WORK REQUEST 1: In the agent calibration guide, what temperature range is given for brainstorming and ideation?
WORK REQUEST 2: Print the section of the agent calibration guide starting at "- The sweet" and ending at "initial feedback cycles.".

Calibrating agent count
Users often propose too many agents. Push back gently using these guidelines:
- If roles overlap significantly, merge them into one agent with multiple capabilities. Flag what you merged and why.
- If a "role" is really a single function (e.g., "email formatter"), it's a capability within another agent, not its own agent.
- The sweet spot is 4-8 specialist agents. Below 4 and you probably don't need the meta-agent architecture. Above 8 and the coherence overhead starts to dominate.
- If the user insists on more, build them — but document in the README that some agents may be candidates for consolidation after initial feedback cycles.
Temperature calibration guide
| Task Type | Temperature | Reasoning |
|---|
| Data analysis, scoring, compliance, auditing | 0.1-0.2 | Precision critical, minimal hallucination risk |
| Strategy, planning, coordination | 0.3-0.5 | Structured thinking with some flexibility |
| Research, synthesis, recommendations | 0.4-0.6 | Balance between accuracy and insight |
| Writing, creative, communication | 0.7-0.8 | Needs originality and voice variation |
| Brainstorming, ideation | 0.8-0.9 | Maximum creative range |
Domain-specific constitution patterns
Read references/domain-constitutions.md for ethical and regulatory constraints by domain. These are starting points — always research domain-specific regulations and adapt.

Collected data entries
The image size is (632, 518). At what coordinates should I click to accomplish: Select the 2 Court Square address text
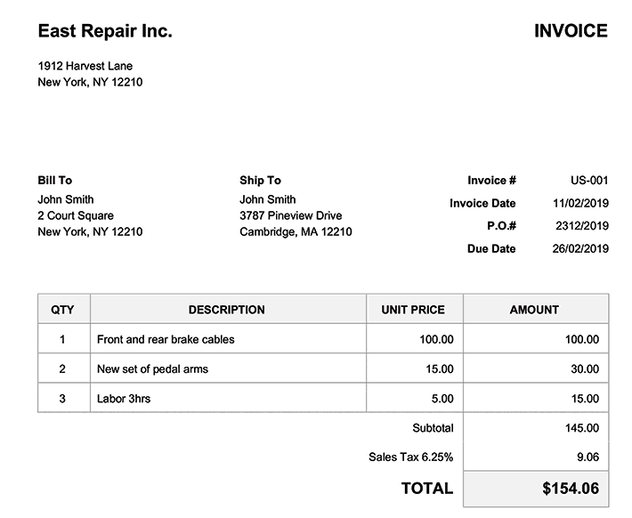coord(76,215)
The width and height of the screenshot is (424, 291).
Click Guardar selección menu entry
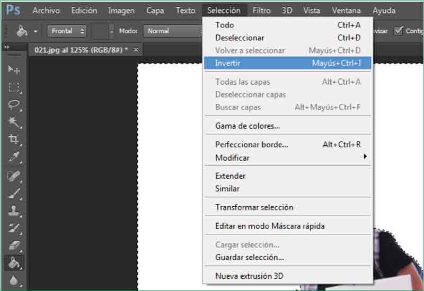tap(250, 258)
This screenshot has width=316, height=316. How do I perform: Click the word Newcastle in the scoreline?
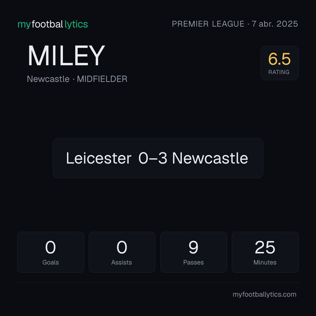(210, 158)
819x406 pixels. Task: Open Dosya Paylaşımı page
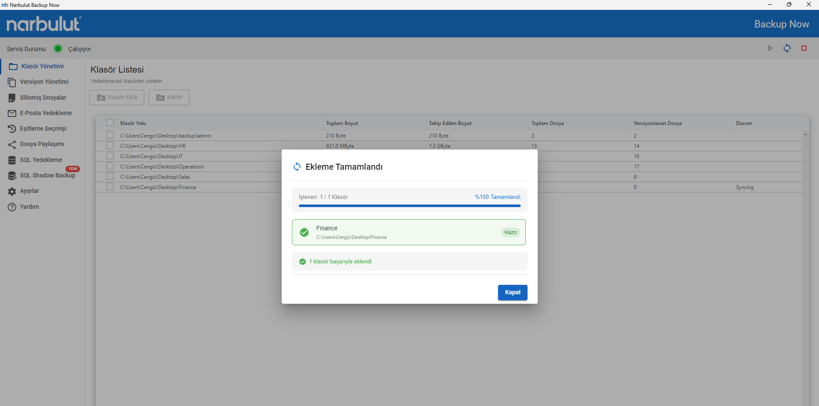click(42, 144)
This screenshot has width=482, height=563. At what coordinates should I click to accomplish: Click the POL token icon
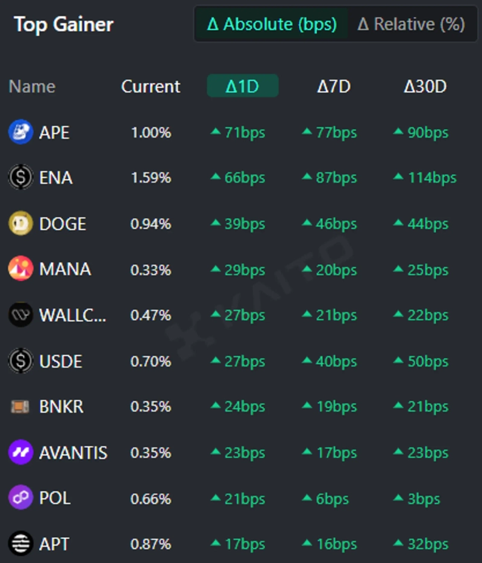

TASK SOLUTION 1: 0.8-0.9

TASK SOLUTION 2:
- The sweet spot is 4-8 specialist agents. Below 4 and you probably don't need the meta-agent architecture. Above 8 and the coherence overhead starts to dominate.
- If the user insists on more, build them — but document in the README that some agents may be candidates for consolidation after initial feedback cycles.